WHAT TO PRODUCE -> With the pictures left out, transcribe exactly the lines from the one with "Click the red exit arrow icon" through the end of the data.
------ INPUT RECORDS
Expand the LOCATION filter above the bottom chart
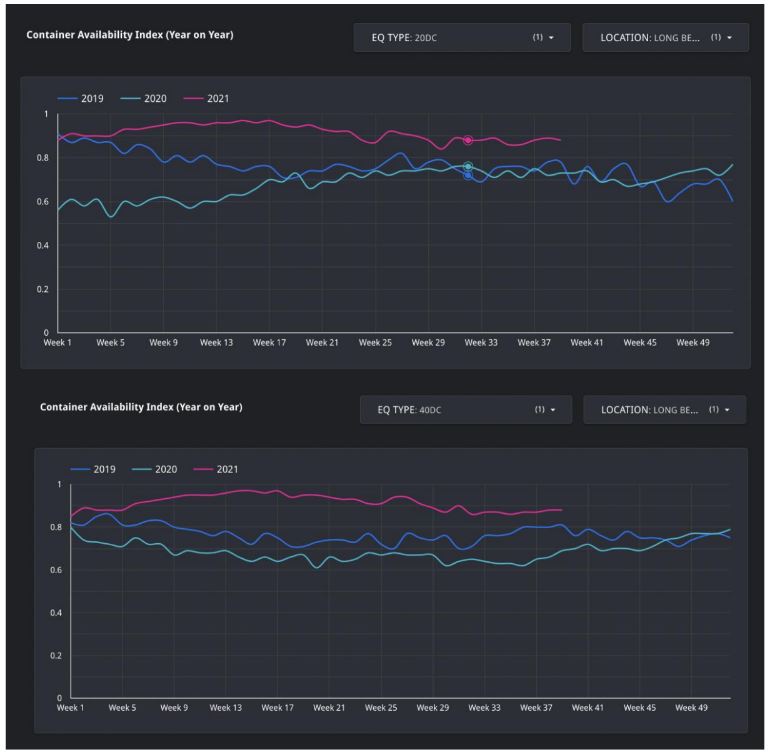770x754 pixels. tap(664, 409)
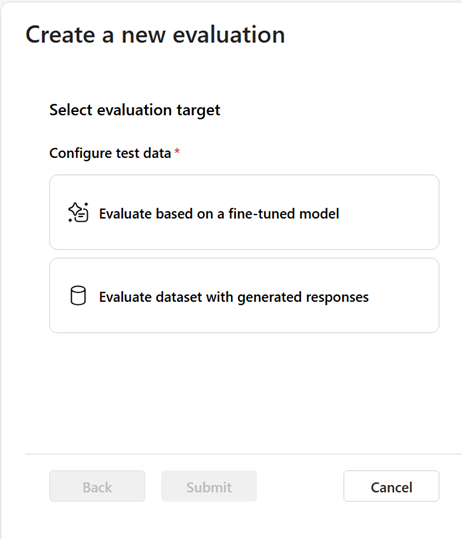Image resolution: width=472 pixels, height=539 pixels.
Task: Click the red required asterisk
Action: [177, 151]
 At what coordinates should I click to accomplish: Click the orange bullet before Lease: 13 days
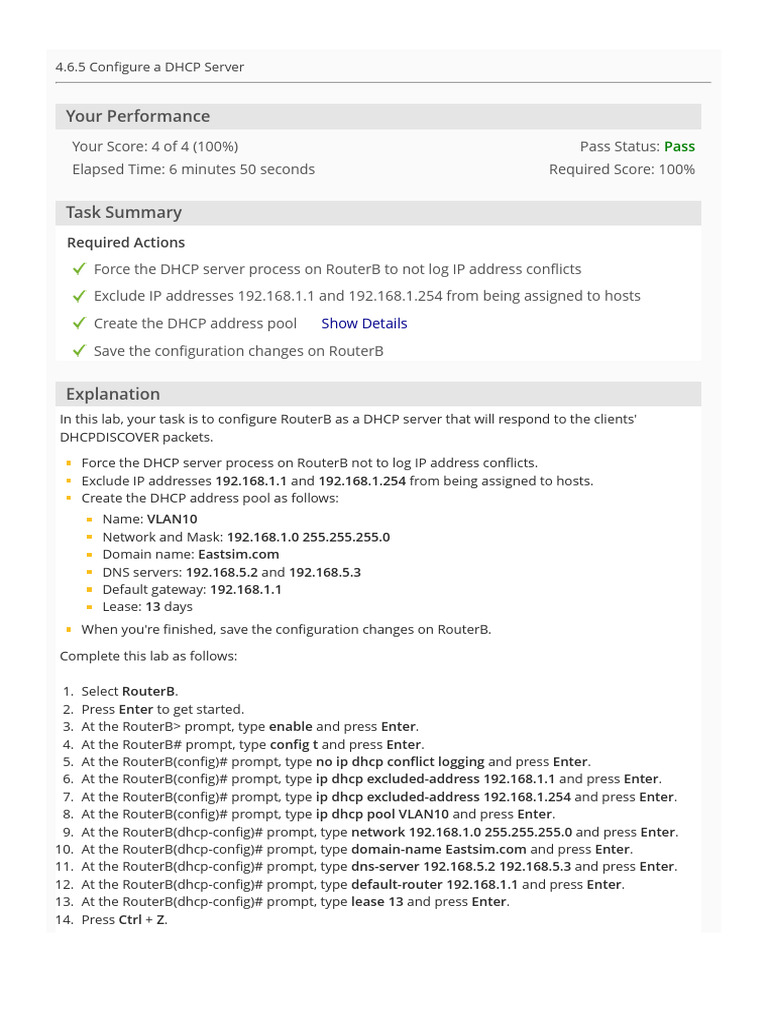point(90,607)
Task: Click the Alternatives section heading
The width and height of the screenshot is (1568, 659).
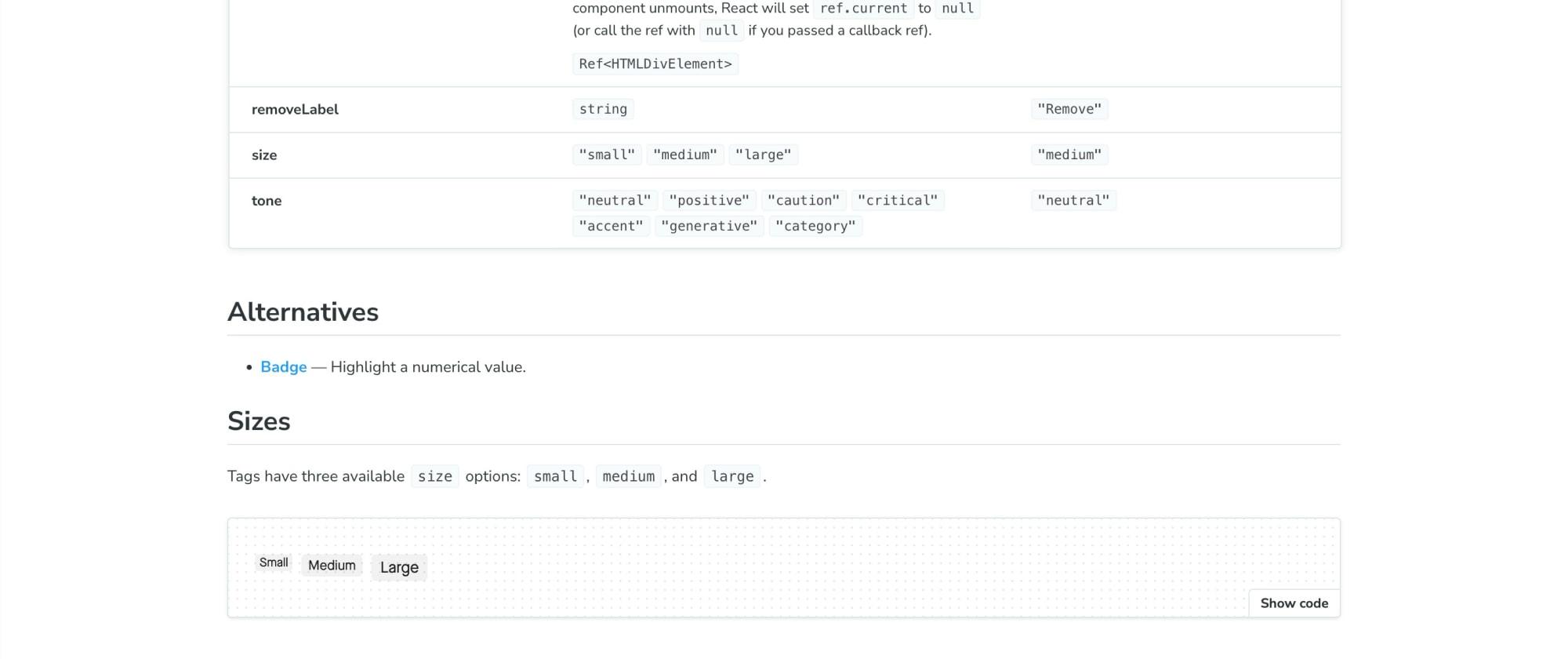Action: click(x=303, y=312)
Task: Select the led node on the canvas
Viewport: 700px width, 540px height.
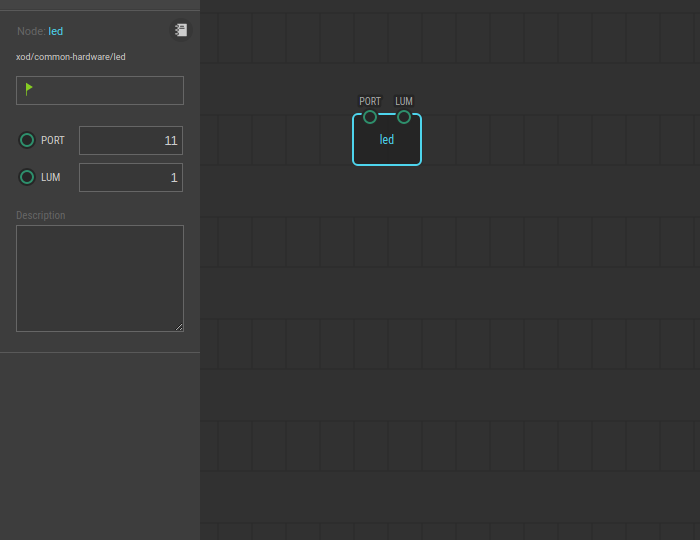Action: (387, 145)
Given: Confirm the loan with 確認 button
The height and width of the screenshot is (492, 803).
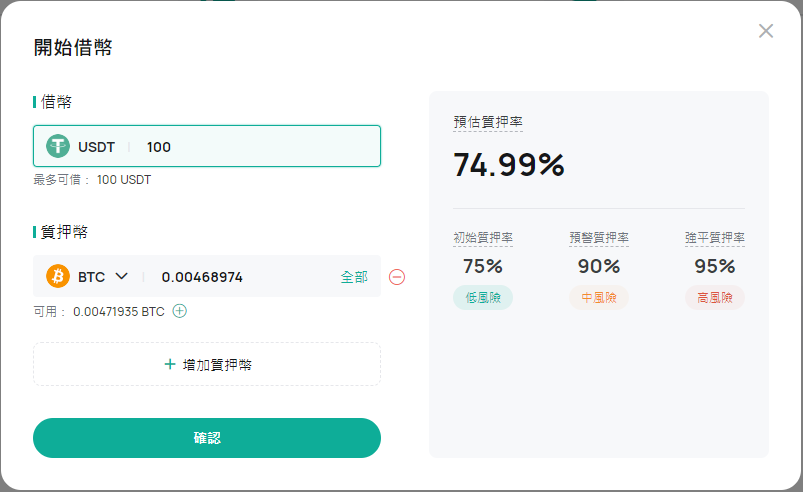Looking at the screenshot, I should point(207,438).
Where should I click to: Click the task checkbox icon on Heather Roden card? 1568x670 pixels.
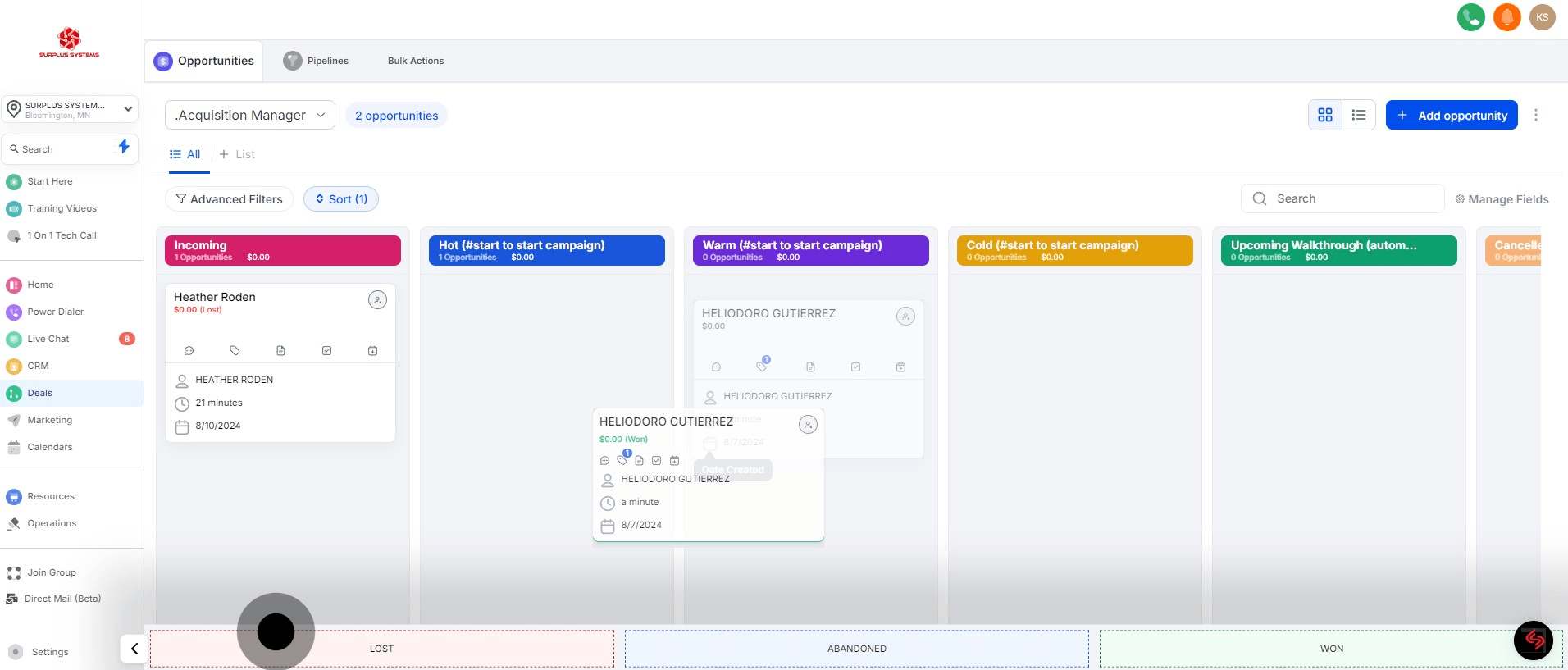click(326, 351)
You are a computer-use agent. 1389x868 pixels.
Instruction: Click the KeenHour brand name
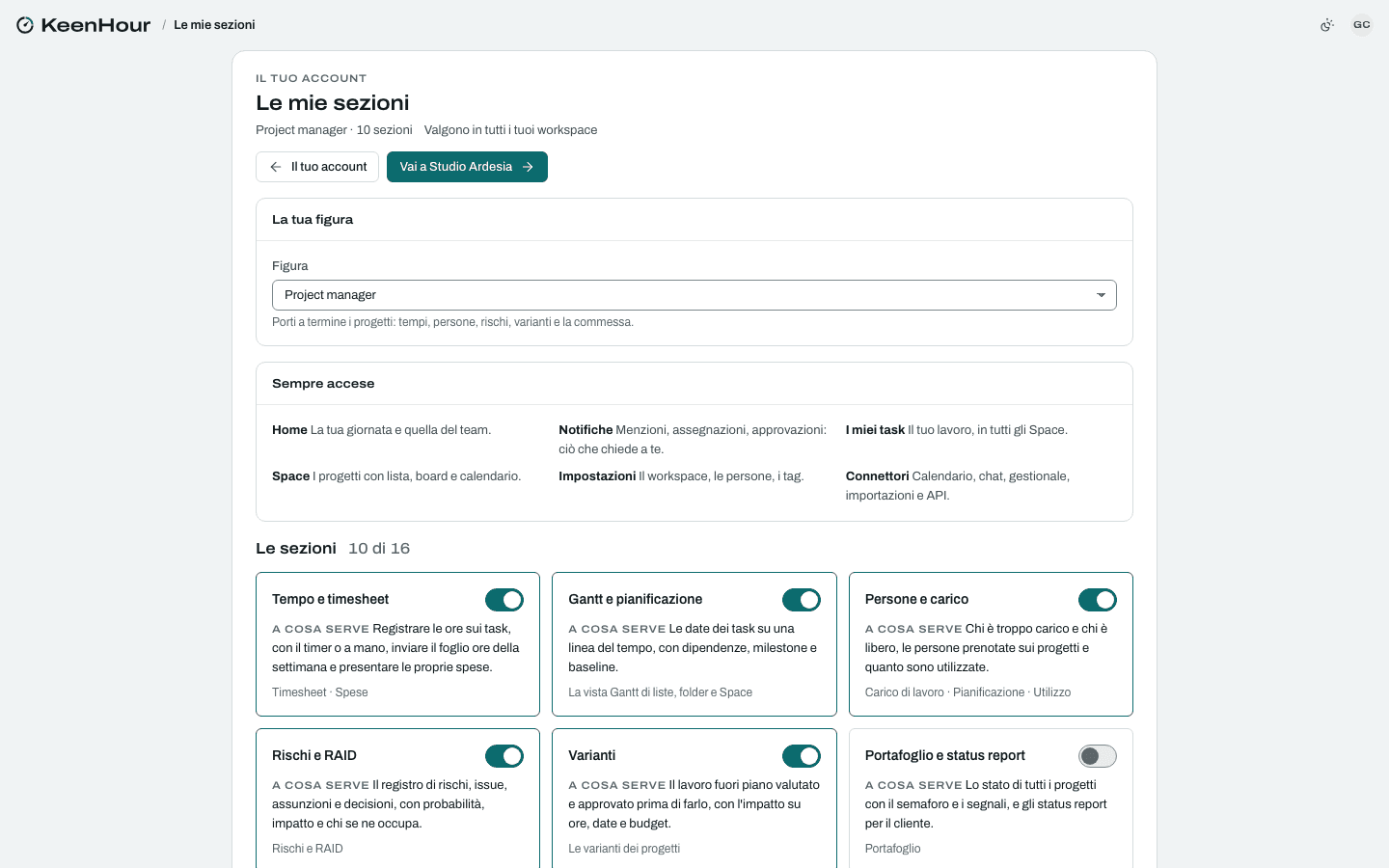(95, 25)
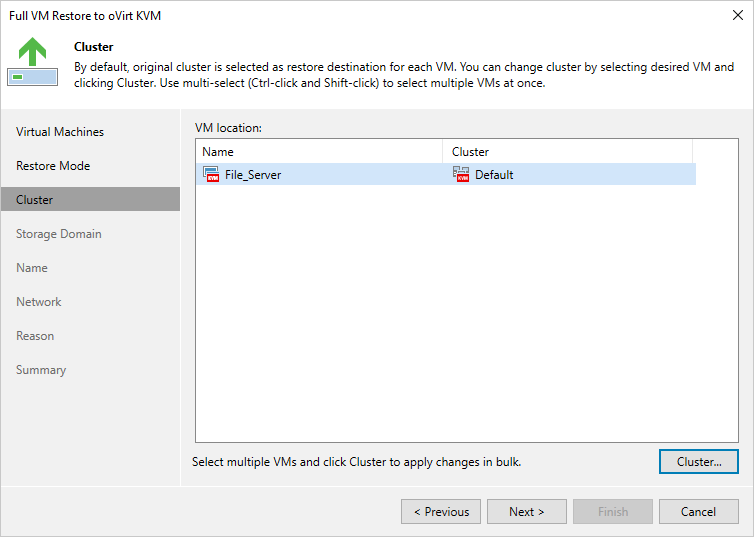Open the Storage Domain step
Screen dimensions: 754x537
[59, 234]
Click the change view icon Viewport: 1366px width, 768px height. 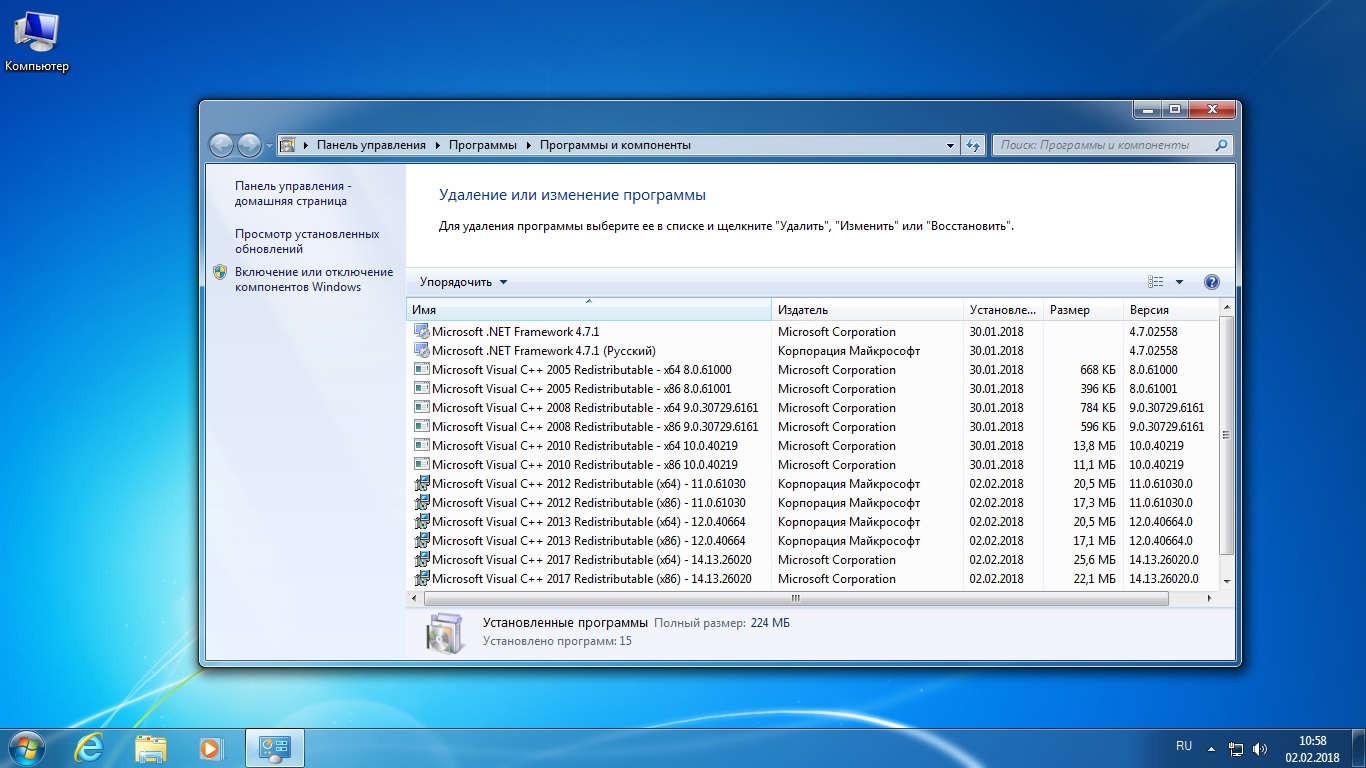[1156, 282]
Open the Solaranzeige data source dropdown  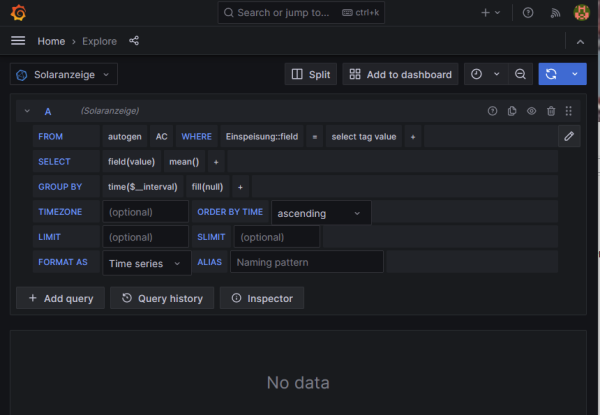(x=64, y=74)
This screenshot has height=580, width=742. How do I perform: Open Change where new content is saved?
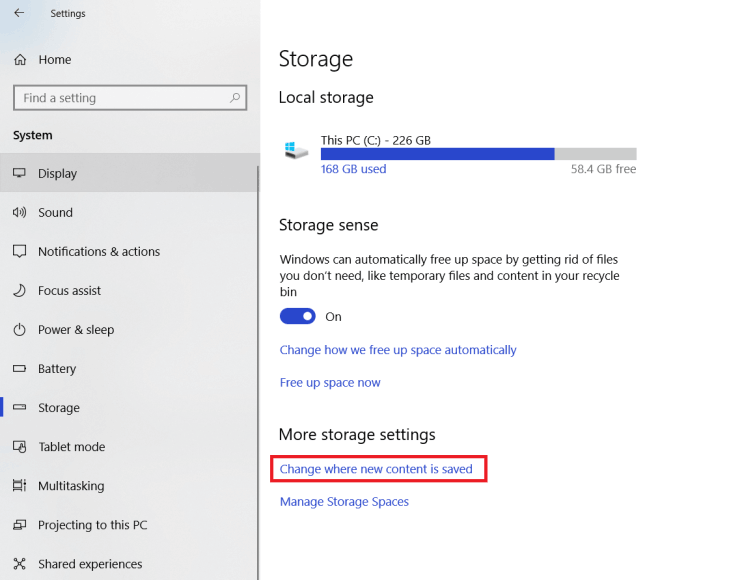point(376,469)
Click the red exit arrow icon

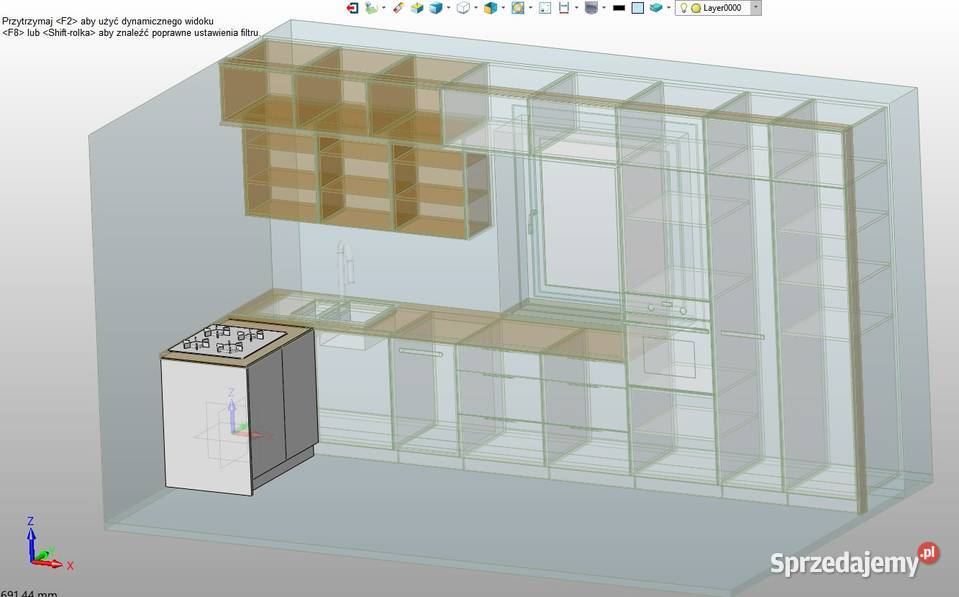pos(352,8)

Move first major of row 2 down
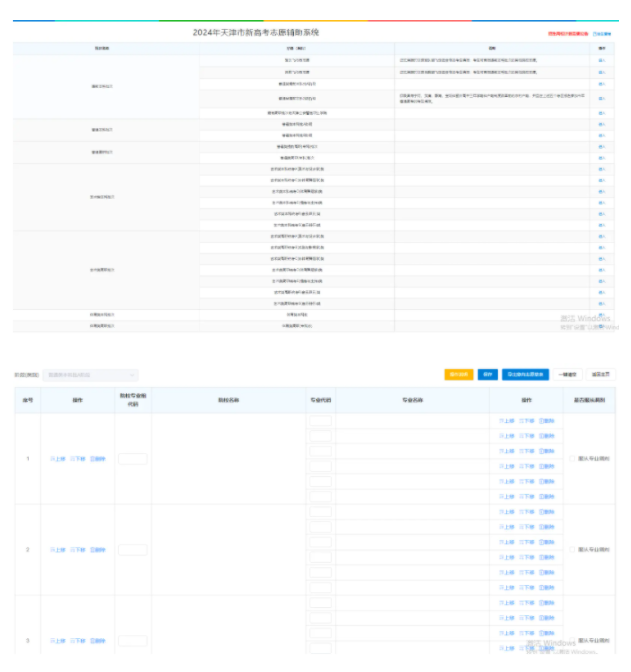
------------
EXERCISE OUTPUT ->
Click the red exit arrow icon

pos(352,8)

Move first major of row 2 down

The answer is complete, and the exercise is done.